A little more bank and more opposite rudder brought the touchdown point perfectly into view down by my left hip. With the throttle all the way closed, the view out the left side was almost helicopter like, with a steep but controlled descent aimed right at a particular spot of grass on the rapidly approaching runway. With little forward speed, the effect was sort of like coming down an elevator on a string. When the time seemed right, all I had to do was kick the rudder out, level the wings, and “thump”—a nice positive, but soft, touchdown occurred, right on the spot I’d been aiming for. Rollout was a matter of maybe a hundred or so feet, and that was without braking.
I added power and rolled for another takeoff, my fifth or sixth in 20 minutes of pattern time. This airplane was Fun—with a capital “F,” and I hadn’t even left the pattern yet!
Chip Erwin is the importer of the Merlin kit and is based in South Lakeland, Florida. He is currently setting up a builder-assist center at the field.
A New Import
The Merlin PSA grew out of a project by a few young CAD engineers in the Czech Republic back in the 2009 time frame. Conceived as a single-seat sport aircraft, it was spotted by aviation entrepreneur Chip Erwin, who had spent 20 years living in that country and has sold several different designs around the world over the years. Noting the ease of construction and fun flying characteristics, he has now brought it to the United States as the Merlin Personal Sport Aircraft, and will be offering it as a basic kit or as a kit with a build-center option for those who would like to get it done quicker by coming to his facility. Erwin’s company, Aeromarine LSA is based in South Lakeland, Florida, and the grass strip is perfect for flying the single-seater for fun.
The airplane is instantly comfortable and feels familiar, even though you might never have flown anything like it. It has been described as a single-seat, miniature Cessna 150, but this only gets across the idea that it is a high-wing, all-metal monoplane with easy and straightforward handling characteristics. A lot has been learned about making good STOL airplanes since the early days of the Cessna empire, and the Merlin’s wing sports a fairly high aspect ratio, with generous Fowler flaps to make it spritely enough to challenge most production planes in short takeoff and landing performance.
The Merlin is currently powered by the Rotax 582 two-stroke engine with dual ignition and water cooling. Erwin is working on a mount for an HKS four-stroke engine with similar horsepower, which should run a little smoother and satisfy those who just aren’t comfortable flying behind a two-stroke engine. His ultimate goal is to offer the airplane with an electric powerplant, one that only needs to be recharged overnight, rather than have the tanks refilled. He is currently testing electric powerplants on an ultralight motorglider and, at some point, will transfer that knowledge and the mature equipment to the Merlin.
The semi-reclined seat is quite comfortable and the compact rotary buckle for the harness is typical European quality.
Erwin’s other big goal is to mount the airplane on amphibious floats (the prototype will already be splashing down by the time you read this), making this a fun airplane that can go almost anywhere!
The cockpit of the Merlin is one of the most comfortable and finished single-seat cockpits I have been in. The semi-reclined seating position is just right, offering a relaxed seating position within easy reach of all controls, while giving maximum visibility out of the high-wing airplane. The four-point rotary-buckle harness is lightweight, yet clever, allowing the various belts to be snapped in place easily before being locked. You do have to maneuver around the short center stick while entering, but holding it full back as you pass your left leg over the top is not hard. The stick features a foam grip and a single PTT switch on the top—more than enough complexity for this little bird.
++++
PROBLEMS TO SOLVE –
a - In the records, begin at the line that contains "Click the $76K price axis label" and stop after the line that contains "Action: click(400, 430)". Turn those lines, and only those, into a JSON list of strings, one string per line, leaving out any blank lines.
b - Go on with the article on the Merlin single-seat aircraft from the point where it stops.

GIVEN INFORMATION –
++++
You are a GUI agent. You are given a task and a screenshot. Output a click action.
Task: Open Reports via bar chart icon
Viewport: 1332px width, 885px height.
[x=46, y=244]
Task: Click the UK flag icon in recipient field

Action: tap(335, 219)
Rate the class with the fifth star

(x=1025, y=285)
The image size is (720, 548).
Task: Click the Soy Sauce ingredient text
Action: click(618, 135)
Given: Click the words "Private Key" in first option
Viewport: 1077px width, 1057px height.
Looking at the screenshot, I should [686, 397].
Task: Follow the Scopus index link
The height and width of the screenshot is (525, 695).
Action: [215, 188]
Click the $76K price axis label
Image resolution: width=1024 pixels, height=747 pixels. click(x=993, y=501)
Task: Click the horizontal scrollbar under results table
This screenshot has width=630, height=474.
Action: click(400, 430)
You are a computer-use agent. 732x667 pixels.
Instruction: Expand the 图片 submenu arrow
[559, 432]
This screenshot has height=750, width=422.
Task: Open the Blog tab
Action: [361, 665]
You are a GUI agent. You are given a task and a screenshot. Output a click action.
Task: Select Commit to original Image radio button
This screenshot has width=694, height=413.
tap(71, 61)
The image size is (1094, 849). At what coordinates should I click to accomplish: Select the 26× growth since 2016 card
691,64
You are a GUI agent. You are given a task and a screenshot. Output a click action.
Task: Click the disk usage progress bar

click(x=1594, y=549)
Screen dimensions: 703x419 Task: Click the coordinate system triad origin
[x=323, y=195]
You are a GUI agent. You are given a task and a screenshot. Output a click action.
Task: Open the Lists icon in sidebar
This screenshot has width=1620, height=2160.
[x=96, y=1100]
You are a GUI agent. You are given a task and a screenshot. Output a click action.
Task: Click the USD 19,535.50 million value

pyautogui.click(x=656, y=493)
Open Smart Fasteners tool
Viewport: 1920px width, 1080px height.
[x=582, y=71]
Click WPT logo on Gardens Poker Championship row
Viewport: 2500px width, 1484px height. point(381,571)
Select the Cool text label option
++++
TASK ANSWERS –
a -
[
  "Click the $76K price axis label",
  "Image resolution: width=1024 pixels, height=747 pixels. click(x=993, y=501)",
  "Task: Click the horizontal scrollbar under results table",
  "This screenshot has width=630, height=474.",
  "Action: click(400, 430)"
]

b -
The throttle quadrant on the left feels like it came out of something much larger than the Merlin. The hefty throttle knobs at the top of the lever extend on both sides, giving a jet-engine feel. The brake lever sits low and is pulled back to apply stopping power to both brakes evenly. A clever arrangement of hydraulic cylinders also allows differential braking when the lever is pulled back, and the rudder pedals are deflected—individual braking (of a sort) without individual brake pedals! There is a choke lever (which I didn’t use) located on the inboard edge of the quadrant, good for the first start of the day in cold weather. This will obviously change with various engine configurations.
The beefy throttle quadrant fits the hand well, and the brake lever (on the front) is easy to grab once you have the throttle all the way back. Note the elevator trim switch and the 9-volt battery used to power the trim.
The pitch trim switch is located right behind the throttle on the side of the quadrant and drives the Ray Allen servo with a 9-volt battery placed right next to the switch. It couldn’t be much simpler. The flap lever is located about the pilot’s left shoulder and is pulled down to add flaps. A slight tug inboard allows it to move between positions, and pushing it back outboard inserts a pin in the appropriate position’s index hole. The lever is pulled into the index holes on the prototype with a piece of bungee cord. I expect that Erwin will find a more elegant solution in the future. I used two notches for takeoff and four for landing. This gave a solid feel to both operations.
The flap lever is easy to reach and feels very natural. Erwin is working on a spring to replace the bungee cord used on the demonstrator. The red handle is for the BRS.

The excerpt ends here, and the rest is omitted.